Participante ativo do Fórum Social Temático da Bahia, realizado de 29 a 31 de janeiro em Salvador, Saul Gomes da Cruz, diretor de Formação Política Sindical do Sincotelba (Sindicato dos Trabalhadores em Correios e Telégrafos do Estado da Bahia), disse que a categoria está mobilizada “em defesa da manutenção do monopólio postal no Brasil como fator de justiça social, de qualidade e confiabilidade”.

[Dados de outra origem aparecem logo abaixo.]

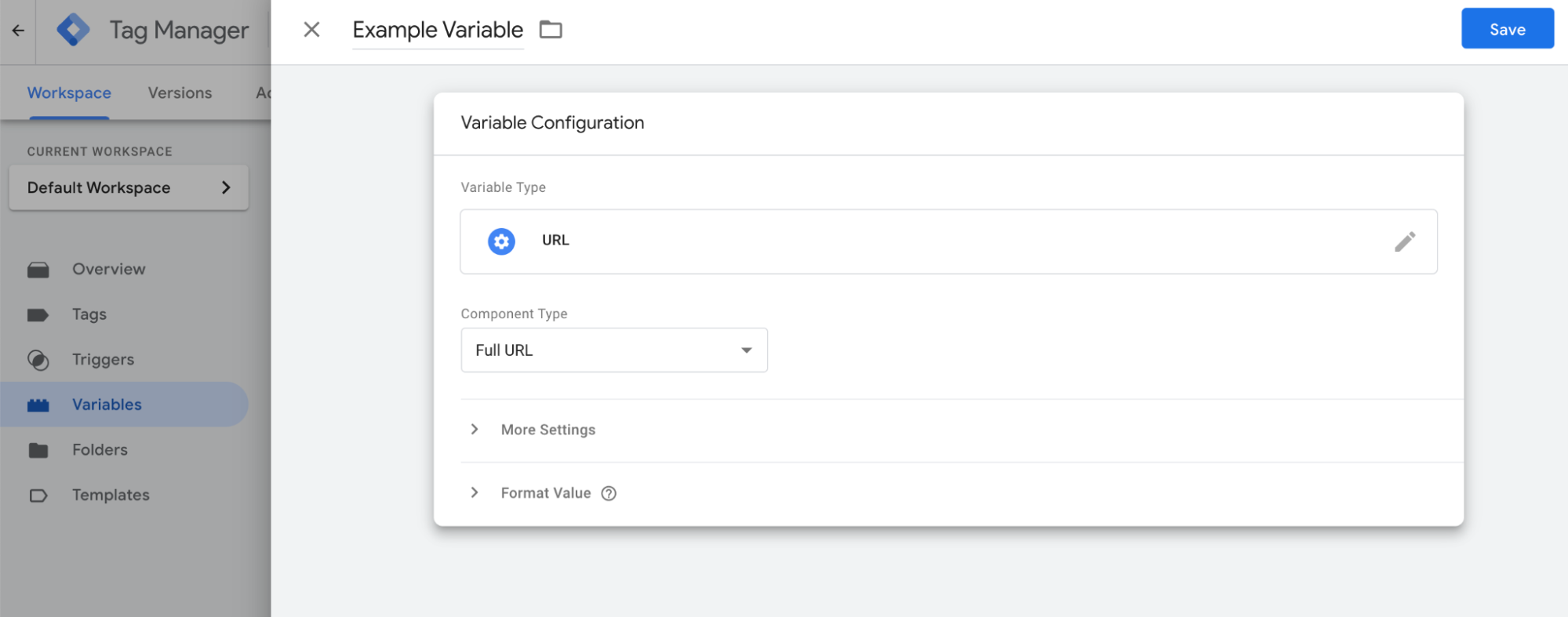Click the Format Value help question icon

(x=609, y=493)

Conforme Saul, o correio brasileiro é considerado por muitos o melhor do mundo pois “atende a população com eficiência, respeito, qualidade e preços baixos, uma vez que a empresa usa o lucro obtido nos grandes centros para custear os serviços prestados nas localidades que dão prejuízo”. Desta forma, “cidades pequenas e remotas, além de comunidades e periferias afastadas e não regularizadas das metrópoles são atendidas pela ação estatal”. De olho na fatia mais lucrativa, denunciou o sindicalista, “as empresas de distribuição multinacionais e os grandes tubarões querem tomar os serviços dos Correios para engordar ainda mais os seus lucros. O plano é claro: quebrar o monopólio, entrar no setor, enfraquecer a empresa a por fim, comprá-la, privatizando os serviços”.

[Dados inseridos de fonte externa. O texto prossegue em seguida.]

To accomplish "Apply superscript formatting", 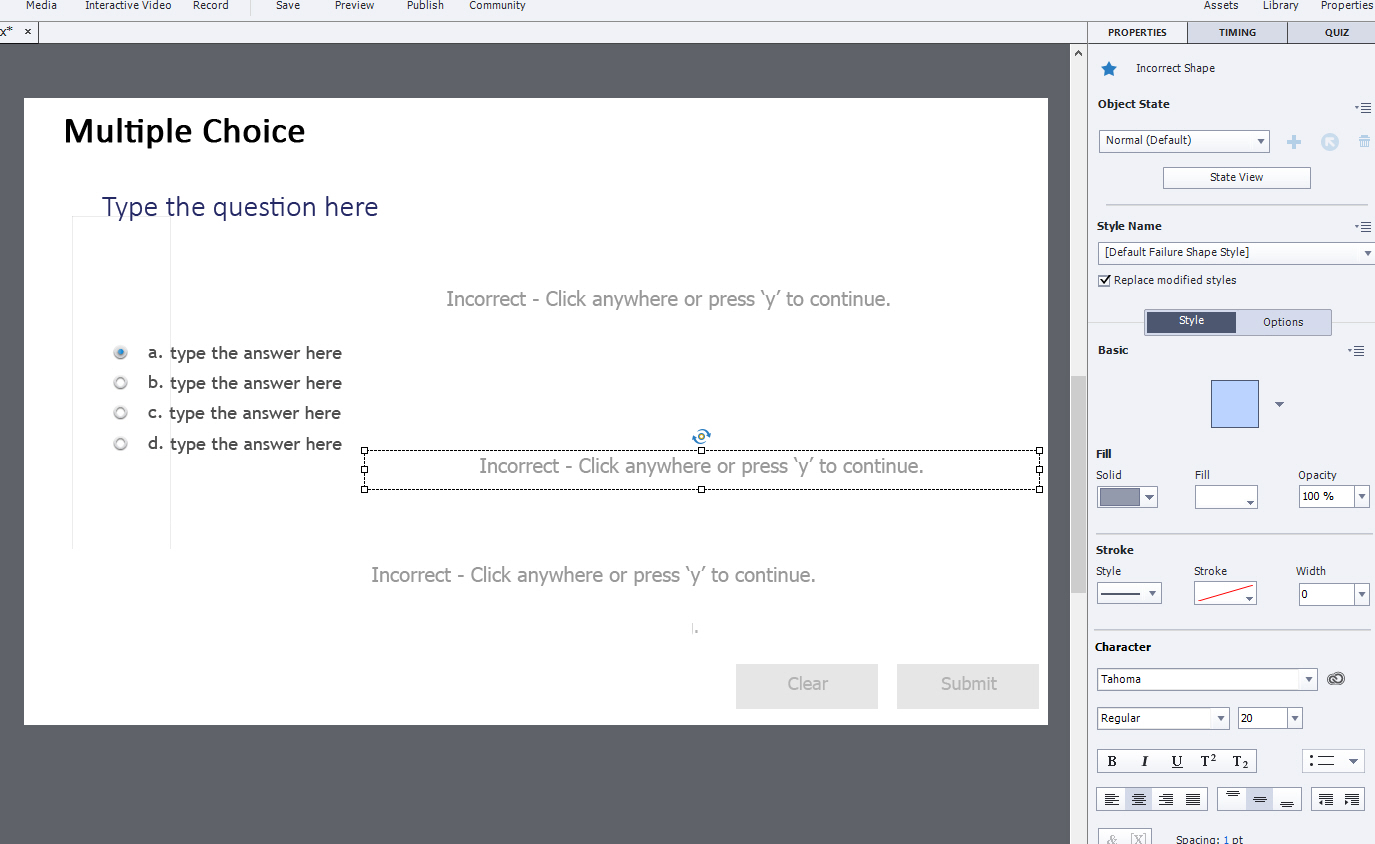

O diretor do Sincotelba ressaltou que as localidades sem Código de Enderaçamento Postal e as comunidades não regularizadas “já têm de ser virar com as caixas postais comunitárias, sem o carteiro devido a uma medida tomada no governo FHC e que precisa ser derrubada”. De acordo com Saul, esta ameaça ganha corpo atualmente com o Projeto de Lei 3677/2008, do deputado federal Régis de Oliveira, feito sob encomenda para as multinacionais, já que “libera para qualquer empresa entregar qualquer correspondência”. “Há ainda outras iniciativas daninhas, como a que está no poder judiciário e questiona a legalidade da lei que regulamenta o setor postal no país e estabelece o monopólio da União”, alertou.